▶ [Task to carry out]
Leave out the pictures and repeat exactly the lines from the one containing "Click 岩国市 1LDK price 4.43" through the end of the records.

*** Begin section ***

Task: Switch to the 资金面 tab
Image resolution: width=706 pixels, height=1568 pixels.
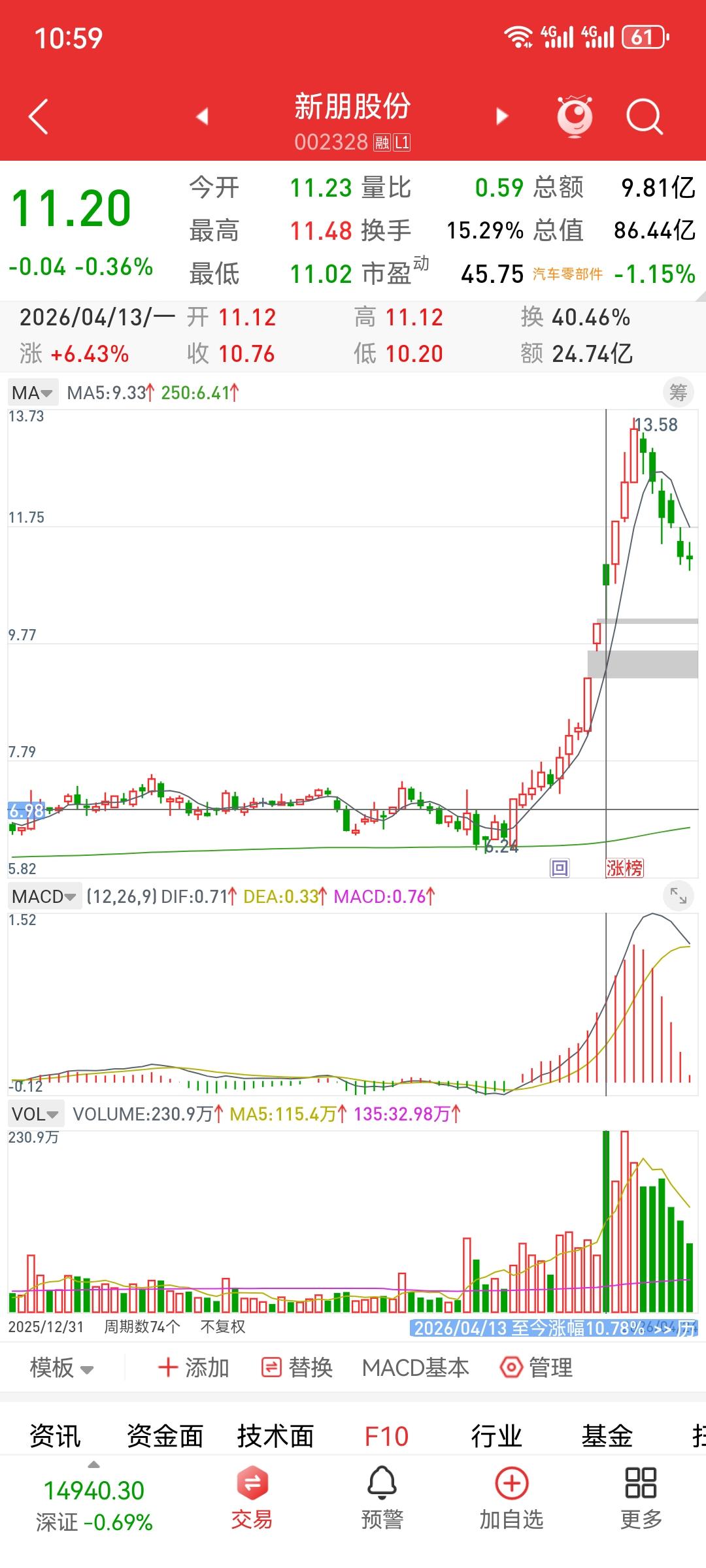Action: (165, 1437)
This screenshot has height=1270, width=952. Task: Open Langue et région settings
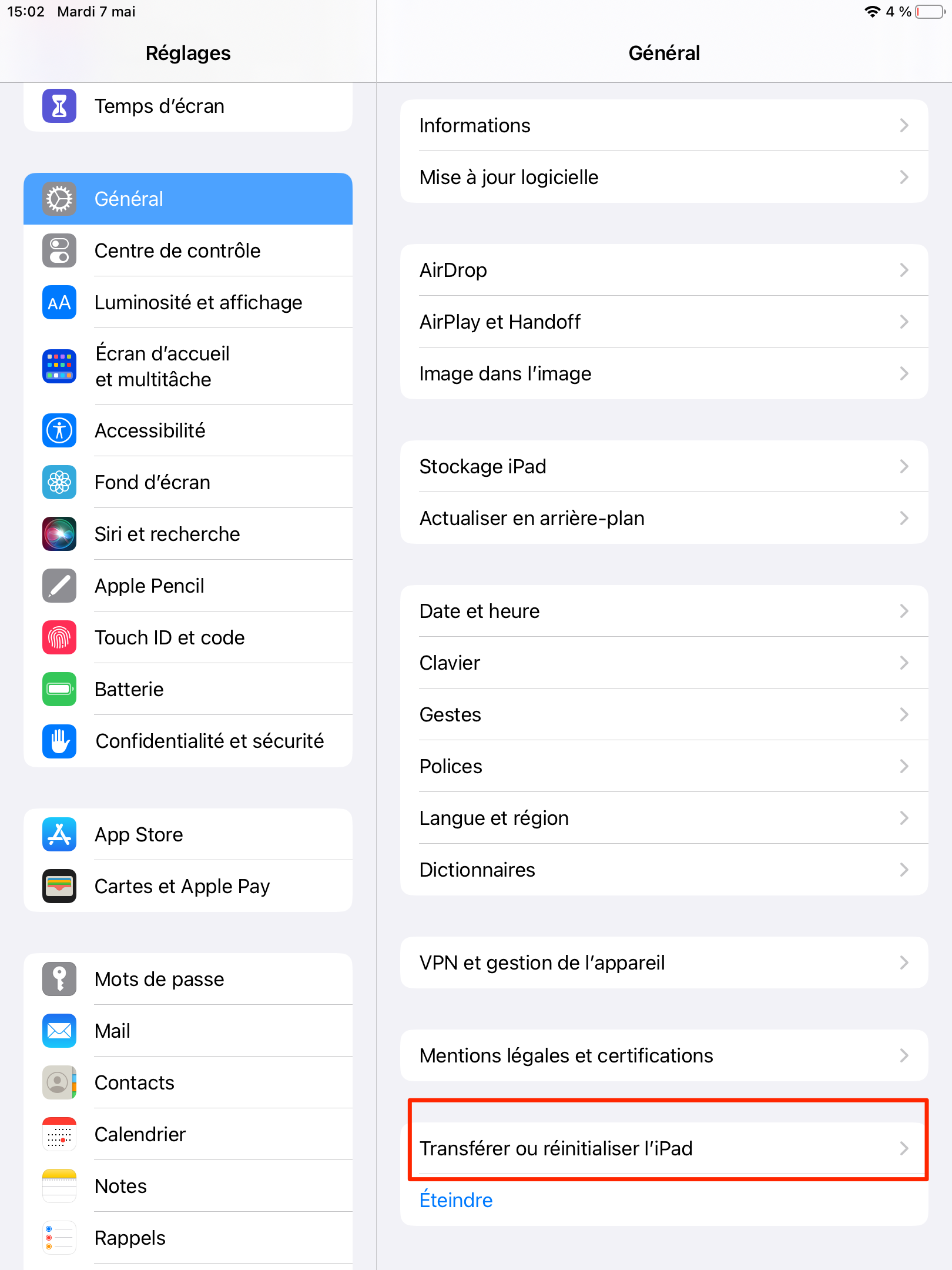click(664, 818)
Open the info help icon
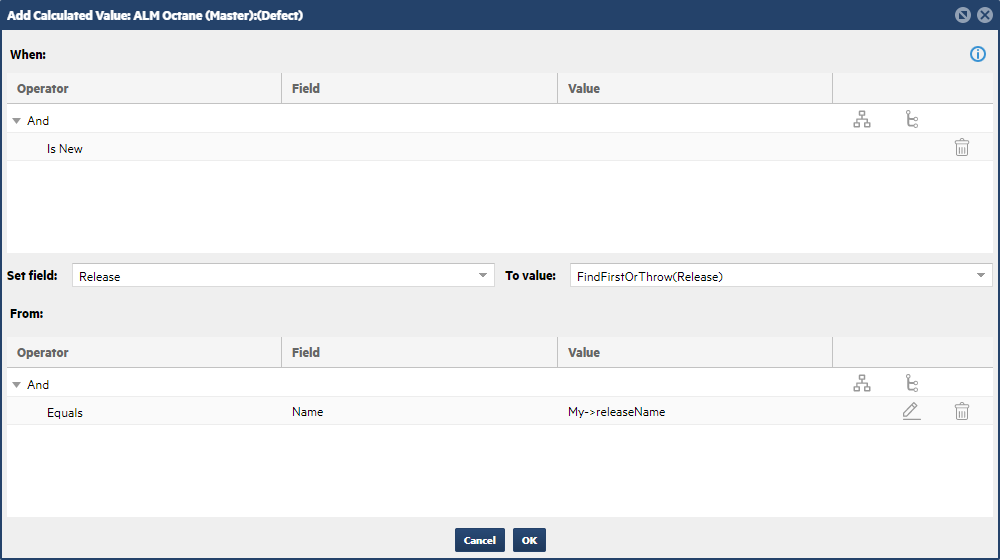The height and width of the screenshot is (560, 1000). [x=977, y=54]
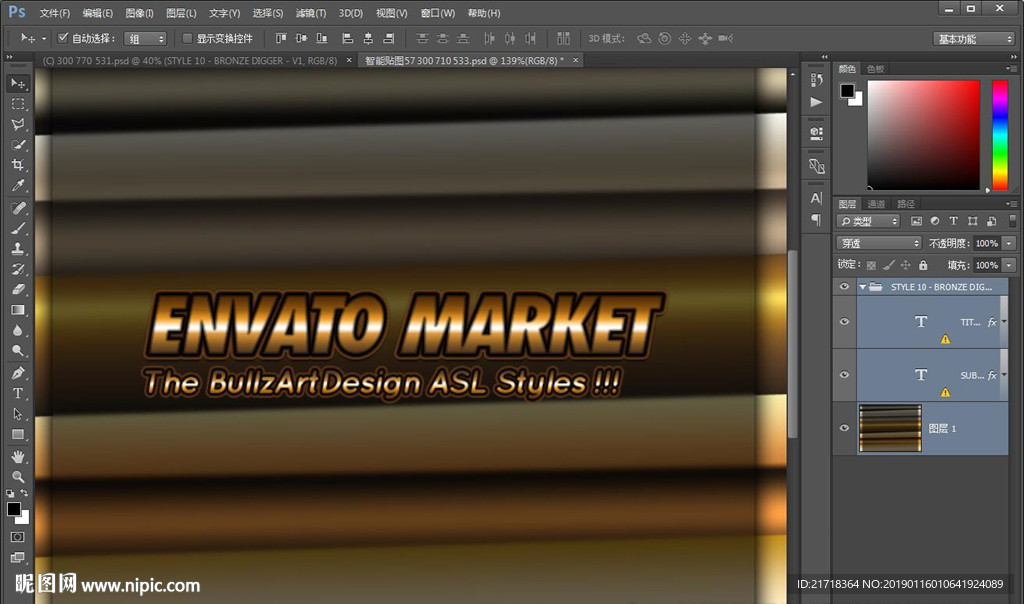This screenshot has height=604, width=1024.
Task: Select the Eraser tool
Action: point(18,290)
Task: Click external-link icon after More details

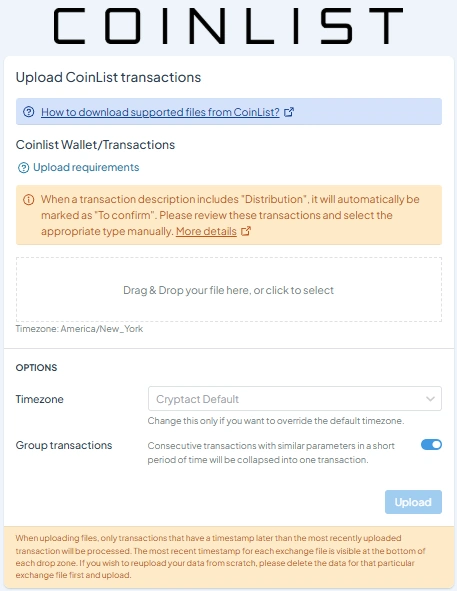Action: pos(246,231)
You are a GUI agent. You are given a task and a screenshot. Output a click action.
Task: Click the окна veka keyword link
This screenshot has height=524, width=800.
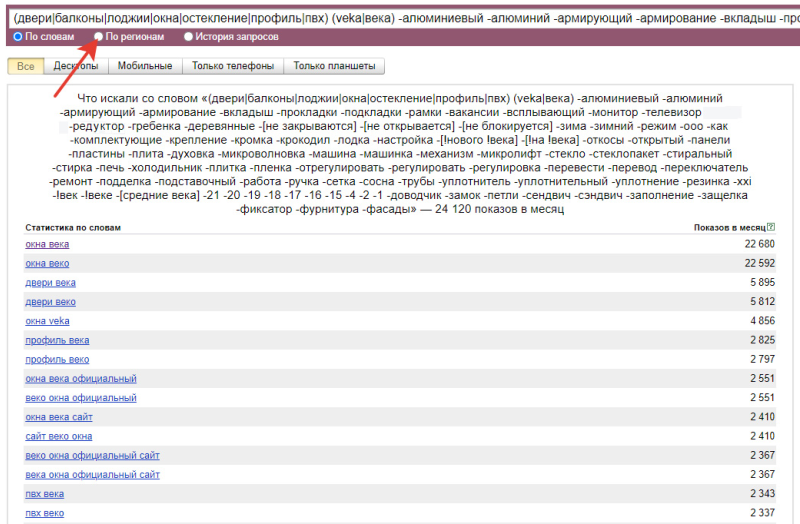(x=47, y=321)
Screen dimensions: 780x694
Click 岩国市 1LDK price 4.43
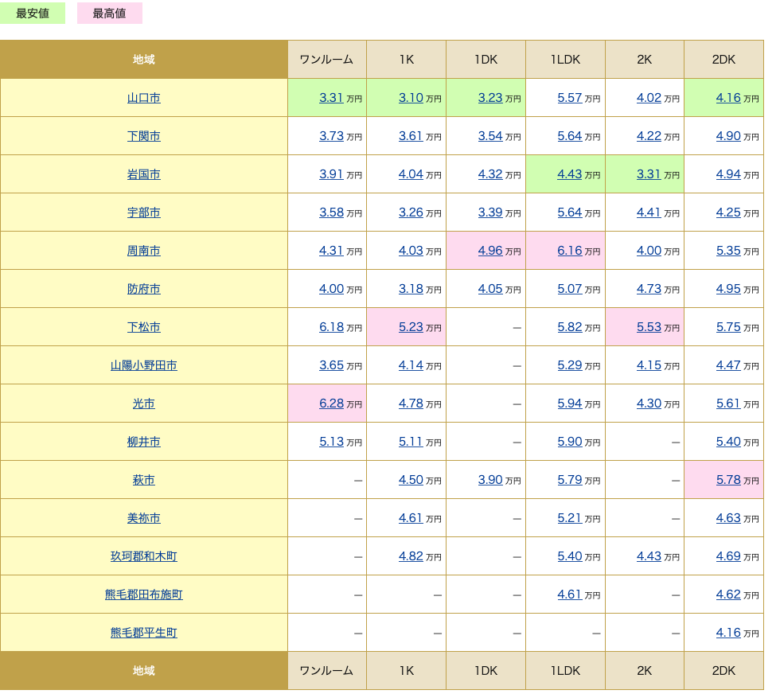pos(569,175)
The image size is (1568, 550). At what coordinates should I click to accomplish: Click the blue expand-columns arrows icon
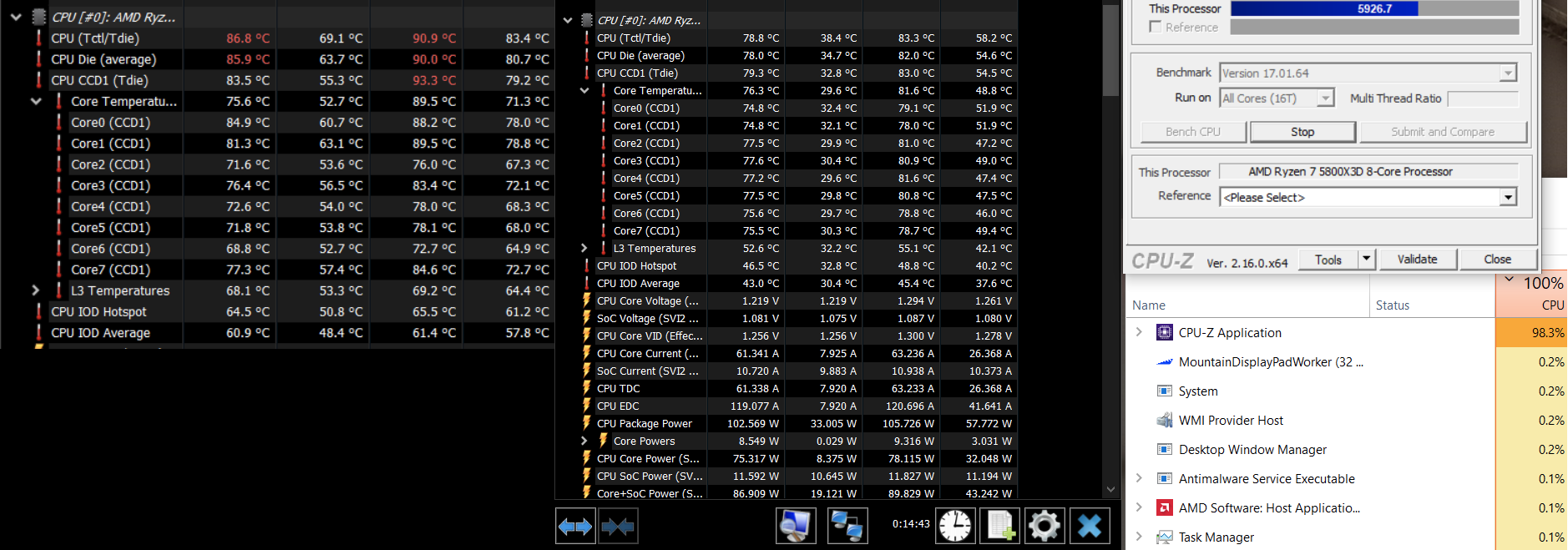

*** End section ***

▶ [Solution below]
Click 岩国市 1LDK price 4.43
pos(569,175)
The image size is (1568, 550). At what coordinates should I click to accomplish: Click the blue expand-columns arrows icon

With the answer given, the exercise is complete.